Dernier point, et non des moindres: ne te fie jamais à une seule mesure pour valider une correction. Un TAC qui semble bon un lundi matin peut déraper dès le mercredi si le brassage a été insuffisant. Vérifie à deux reprises, à au moins 24 heures d’intervalle, avant de considérer le problème réglé. Un carnet d’entretien, même sommaire, t’évite de refaire ces erreurs saison après saison: date, TAC mesuré, produit ajouté, quantité. Trois lignes suffisent, et elles valent mieux que ta mémoire au bout de trois étés.
Combien de correcteur ajouter pour ton TAC
Déplace les curseurs pour obtenir un ordre de grandeur.
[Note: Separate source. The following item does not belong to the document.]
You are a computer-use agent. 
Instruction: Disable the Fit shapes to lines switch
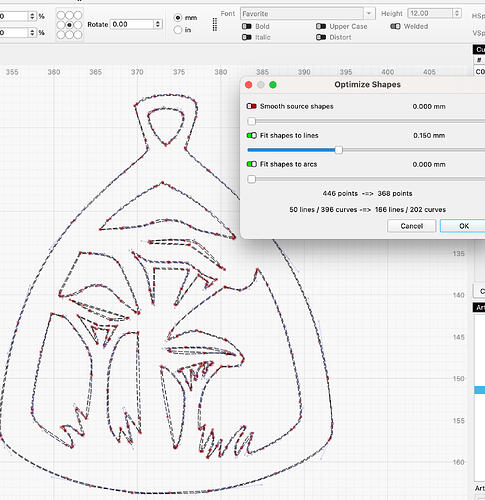pyautogui.click(x=251, y=135)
Vérifie toujours le dosage exact indiqué sur l’étiquette de ton produit avant de verser quoi que ce soit.
Dose indicative : 630 g de correcteur de TAC
FAQ sur l’alcalinité de la piscine
Une alcalinité trop haute abîme-t-elle vraiment l’eau ?
Oui: au-delà de 150 mg/L de CaCO3, le pH se fige en position haute et le chlore perd en efficacité, ce qui favorise une eau trouble ou verdâtre.
Quel produit choisir pour corriger le TAC ?
Le correcteur pH- (acide sec) est le plus courant pour baisser le TAC. Pour le faire remonter, c’est le bicarbonate de soude qui est utilisé, toujours par petites doses.
Le chlore agit-il sur le taux d’alcalinité de l’eau ?
Non, le chlore agit sur la désinfection, pas sur le TAC. C’est le pH instable provoqué par un mauvais TAC qui, lui, réduit l’efficacité du chlore.
Combien de temps faut-il pour faire baisser le TAC ?
Compte 1 à 2 jours par palier avec un correcteur pH-, et jusqu’à 7 jours avec une aération forcée, en retestant entre chaque étape.
Peut-on se baigner pendant la correction du TAC ?
Mieux vaut attendre que le produit se soit dispersé dans tout le volume, le temps que la pompe de filtration ait fait tourner l’eau plusieurs heures.